Aquela declaração desmontou o desinteresse de Vera, que decidiu perguntar como assim o único que sobrou.
" Sabe moça, restou somente este irmão. Perdi dois nos dias críticos da pandemia, e finalmente hoje posso visitar este, não sabe o quanto sou grato. Imagina, eu poderia ter ficado sozinho, mas ainda tenho um irmão com qual passar um pouco de tempo.” - disse ele.
Gratidão e senso de reconhecimento que o tempo é reduzido.
Se apropriar do próprio tempo durante a quarentena tinha feito Vera refletir sobre tantas coisas: O trabalhar em casa que não significava ficar de férias, mas otimizar o tempo e dar respostas. Vera não tinha família, mas tinha amigos com os quais procurou estreitar os laços com mil mensagens e telefonemas.

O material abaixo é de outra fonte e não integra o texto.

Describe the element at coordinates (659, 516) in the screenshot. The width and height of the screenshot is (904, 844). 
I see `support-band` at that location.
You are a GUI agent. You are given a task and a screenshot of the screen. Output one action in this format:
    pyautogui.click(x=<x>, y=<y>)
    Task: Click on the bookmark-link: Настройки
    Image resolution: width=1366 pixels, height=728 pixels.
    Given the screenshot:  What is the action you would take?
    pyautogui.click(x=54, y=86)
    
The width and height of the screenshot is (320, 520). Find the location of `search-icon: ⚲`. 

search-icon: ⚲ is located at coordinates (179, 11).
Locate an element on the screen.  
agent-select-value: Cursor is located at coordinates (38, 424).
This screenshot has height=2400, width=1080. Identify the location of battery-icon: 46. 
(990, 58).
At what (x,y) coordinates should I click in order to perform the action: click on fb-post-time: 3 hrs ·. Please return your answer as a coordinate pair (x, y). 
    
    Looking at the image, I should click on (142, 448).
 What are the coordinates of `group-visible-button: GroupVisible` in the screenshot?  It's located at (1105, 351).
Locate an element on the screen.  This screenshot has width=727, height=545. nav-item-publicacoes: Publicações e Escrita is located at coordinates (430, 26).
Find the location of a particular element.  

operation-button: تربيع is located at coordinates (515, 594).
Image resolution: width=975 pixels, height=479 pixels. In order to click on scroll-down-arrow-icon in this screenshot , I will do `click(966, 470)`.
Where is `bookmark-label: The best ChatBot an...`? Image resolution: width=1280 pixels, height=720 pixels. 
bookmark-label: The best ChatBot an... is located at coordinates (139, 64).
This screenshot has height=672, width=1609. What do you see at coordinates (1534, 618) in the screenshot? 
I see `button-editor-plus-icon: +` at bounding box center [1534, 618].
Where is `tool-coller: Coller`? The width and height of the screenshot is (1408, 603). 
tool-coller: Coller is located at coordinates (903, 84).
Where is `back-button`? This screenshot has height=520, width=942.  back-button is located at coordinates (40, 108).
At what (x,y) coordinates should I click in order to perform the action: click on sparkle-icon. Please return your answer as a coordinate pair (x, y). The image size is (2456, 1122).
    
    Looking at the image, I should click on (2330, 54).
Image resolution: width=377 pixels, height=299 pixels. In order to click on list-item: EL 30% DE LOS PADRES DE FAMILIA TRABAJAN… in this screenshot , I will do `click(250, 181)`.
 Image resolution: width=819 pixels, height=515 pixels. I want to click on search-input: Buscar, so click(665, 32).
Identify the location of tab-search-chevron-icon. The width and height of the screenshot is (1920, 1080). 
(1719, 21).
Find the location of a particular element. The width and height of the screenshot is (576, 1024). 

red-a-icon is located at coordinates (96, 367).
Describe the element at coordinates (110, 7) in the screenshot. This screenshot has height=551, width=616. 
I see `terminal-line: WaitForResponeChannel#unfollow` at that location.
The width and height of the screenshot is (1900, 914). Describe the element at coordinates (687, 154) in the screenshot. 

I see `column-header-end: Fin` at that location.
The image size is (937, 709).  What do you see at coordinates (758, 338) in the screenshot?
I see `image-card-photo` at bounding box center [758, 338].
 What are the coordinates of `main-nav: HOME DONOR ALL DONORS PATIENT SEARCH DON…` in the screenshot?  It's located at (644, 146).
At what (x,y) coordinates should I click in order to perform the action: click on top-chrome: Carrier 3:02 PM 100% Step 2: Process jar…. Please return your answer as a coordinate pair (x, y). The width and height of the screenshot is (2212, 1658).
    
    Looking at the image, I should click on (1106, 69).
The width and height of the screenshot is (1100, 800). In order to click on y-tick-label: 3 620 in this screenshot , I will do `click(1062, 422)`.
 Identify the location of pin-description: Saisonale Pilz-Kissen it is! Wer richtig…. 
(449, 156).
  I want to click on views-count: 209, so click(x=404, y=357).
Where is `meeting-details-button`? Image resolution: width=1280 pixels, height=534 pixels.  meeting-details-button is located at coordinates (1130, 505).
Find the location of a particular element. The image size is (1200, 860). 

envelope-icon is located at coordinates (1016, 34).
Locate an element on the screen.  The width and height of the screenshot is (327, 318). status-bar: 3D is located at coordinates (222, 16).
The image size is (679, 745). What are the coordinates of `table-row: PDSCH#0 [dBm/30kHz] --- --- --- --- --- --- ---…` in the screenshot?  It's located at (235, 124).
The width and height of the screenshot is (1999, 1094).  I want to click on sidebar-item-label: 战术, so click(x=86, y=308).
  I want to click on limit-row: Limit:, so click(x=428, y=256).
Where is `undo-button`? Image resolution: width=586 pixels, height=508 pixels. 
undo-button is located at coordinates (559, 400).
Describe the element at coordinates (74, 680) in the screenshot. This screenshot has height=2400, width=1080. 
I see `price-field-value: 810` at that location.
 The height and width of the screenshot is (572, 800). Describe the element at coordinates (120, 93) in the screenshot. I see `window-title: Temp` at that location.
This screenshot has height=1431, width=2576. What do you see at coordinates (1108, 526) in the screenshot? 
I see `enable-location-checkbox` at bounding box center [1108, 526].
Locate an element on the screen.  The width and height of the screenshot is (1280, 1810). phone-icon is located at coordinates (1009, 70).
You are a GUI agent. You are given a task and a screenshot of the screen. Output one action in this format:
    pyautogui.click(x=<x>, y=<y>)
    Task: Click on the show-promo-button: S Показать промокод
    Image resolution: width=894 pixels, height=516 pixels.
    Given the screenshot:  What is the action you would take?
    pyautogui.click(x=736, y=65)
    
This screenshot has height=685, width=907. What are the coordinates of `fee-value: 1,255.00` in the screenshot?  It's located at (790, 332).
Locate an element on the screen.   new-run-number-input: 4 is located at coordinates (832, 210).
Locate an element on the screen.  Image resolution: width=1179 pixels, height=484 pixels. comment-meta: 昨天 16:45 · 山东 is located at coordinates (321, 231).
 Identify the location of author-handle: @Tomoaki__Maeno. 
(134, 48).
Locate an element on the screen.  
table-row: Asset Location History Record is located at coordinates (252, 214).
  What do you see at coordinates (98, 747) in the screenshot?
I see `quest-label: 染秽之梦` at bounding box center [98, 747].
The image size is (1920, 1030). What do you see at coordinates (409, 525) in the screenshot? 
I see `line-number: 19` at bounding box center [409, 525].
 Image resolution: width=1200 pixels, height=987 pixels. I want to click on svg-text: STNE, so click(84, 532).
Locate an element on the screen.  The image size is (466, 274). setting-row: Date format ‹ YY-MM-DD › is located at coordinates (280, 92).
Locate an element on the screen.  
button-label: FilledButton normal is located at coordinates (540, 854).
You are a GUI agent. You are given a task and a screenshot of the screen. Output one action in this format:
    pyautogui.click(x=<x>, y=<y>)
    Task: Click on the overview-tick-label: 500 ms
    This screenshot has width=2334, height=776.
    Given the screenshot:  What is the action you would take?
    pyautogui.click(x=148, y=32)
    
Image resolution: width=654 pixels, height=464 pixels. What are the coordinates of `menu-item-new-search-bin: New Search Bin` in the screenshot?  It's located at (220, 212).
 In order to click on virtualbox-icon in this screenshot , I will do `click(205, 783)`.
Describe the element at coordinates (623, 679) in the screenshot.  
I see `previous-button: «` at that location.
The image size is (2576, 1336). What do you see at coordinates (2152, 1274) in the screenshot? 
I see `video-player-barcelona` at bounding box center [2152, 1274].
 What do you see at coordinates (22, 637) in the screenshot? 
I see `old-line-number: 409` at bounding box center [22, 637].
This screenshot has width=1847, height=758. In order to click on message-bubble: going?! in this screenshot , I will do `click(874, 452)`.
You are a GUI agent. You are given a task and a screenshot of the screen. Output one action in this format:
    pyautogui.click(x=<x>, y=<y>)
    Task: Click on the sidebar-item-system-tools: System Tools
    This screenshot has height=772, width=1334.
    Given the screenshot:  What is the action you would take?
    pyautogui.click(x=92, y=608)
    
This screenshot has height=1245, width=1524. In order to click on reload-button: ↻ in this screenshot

Ela ficou ali com o seu livro na mão, paralisada diante daquele homem que lhe falava que o seu sentimento agora era um novelo de lã embaraçado por um gatinho brincalhão. Era preocupado com o peso pago pelo país em vidas humanas e o desfecho desta batalha na economia real.
"Percebo que as pessoas estão com medo, embora a quarentena tenha passado, as pessoas continuam em quarentena dentro, enclausuradas no medo desta nova realidade. Mas a gente precisa sorrir com os olhos, tudo será diferente e será doloroso, mas precisamos aprender que vai passar, teremos de volta a nossa liberdade, por enquanto, devemos deixar livres os nossos olhares, são estes olhares novos sobre esta nova realidade que vão romper os grilhões do medo.
“Chegamos em Bolonha”, disse o velhinho. “Desejo-te liberdade minha filha, liberdade”.
Pelas rugas formadas nos cantos dos olhos, se via que por baixo daquela máscara tinha um sorriso. Vera sorriu.